The Mutiny on the Amistad recalls perhaps the most famous history painting of all, The Raft of the Medusa by Théodore Géricault. The ship angles across almost twenty feet against a seething gray-green sea. Still, a moral is surprisingly hard to find. The slave revolt makes do with trowels and meat cleavers, with seemingly no one in the lead. One white man's terror stands out against the reddish brown of the mast, and another white man's hat all but serves as a martyr's halo. This is heroics as mass murder—in an unflinching account of horror and hope.
The Talladega commission must have demanded a meeting between the races, as part of the school's mission, but it came naturally all the same. For Woodruff, the greatest courage lies in a quiet dignity, like the black man at the center of the courtroom. The painter shows it himself in a photograph, holding a large palette and hardly breaking a sweat. He demands it in his most didactic series of all, on good and poor housing. The beneficiaries of the first work and play hard, while the victims of the second laze about or hide behind a tree. A woman's portrait from 1935 conveys not erotic charge but intelligence and intimacy.
Woodruff thrives on confrontations, but as meetings between souls determined to find one another and to be found in exchange. Even on the Amistad, at the moment of death for one, black and white meet face to face, each with his own humanity. At the trial, accused and accuser stand too far apart for tawdry drama, while others whisper together, in tight rows not in the least segregated by race. Black and white play their part together on the Underground Railroad, find salvation on the shores of Africa, meet across the table for incoming students, fight side by side under Andrew Jackson, and labor together on the slavery library. A black and brown steer stand yoked together, although no amount of labor will erase the past, not even today. As Woody Allen says, the lamb and the lion will lie down together, but the lamb will not get much sleep.
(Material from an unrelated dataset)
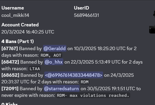This screenshot has width=155, height=105.
Task: Click the 4 Bans (Part 1) heading
Action: click(18, 41)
The murals have come to New York, along with two dozen other paintings and a handful of prints, on the occasion of their conservation. Not that they hang together. Rather, they fit where they may. They make one long to see the series side by side, just as one longs to see Benton's AXA murals reunited or Rivera's destroyed frescoes for Rockefeller Center brought back to life. They fill a serious gap, in the histories of both the American modern and African American art. They also reveal an artist at once too didactic and too accommodating.
Born in 1900, Woodruff traveled to Paris, where he painted landscapes after Paul Gauguin and Vincent van Gogh, but with more sober lighting and static rhythms. He tried his hand at linocuts, with the harsh edges and skies of Edvard Munch, Munch prints, and German Expressionism. They convey the blunt wood of rural homes—and yet here, too, Woodruff leaves the visionary turmoil of his influences behind, even before his years in Spiral with Emma Amos. He lacks the very flaws that bring life to Rivera or Benton, in their anxieties for meaning, sex, revolution, and the future. He offers instead local color and the promise of reconciliation, and he has a gift for both. This once, though, an artist brought too much sanity to racism in America and to his art.
"The Civil War and American Art" and "Photography and the American Civil War" ran at The Metropolitan Museum of Art through September 2, 2013, Hale Woodruff at the NYU art galleries through October 15. Mathew Brady indeed spelled his name with only one t.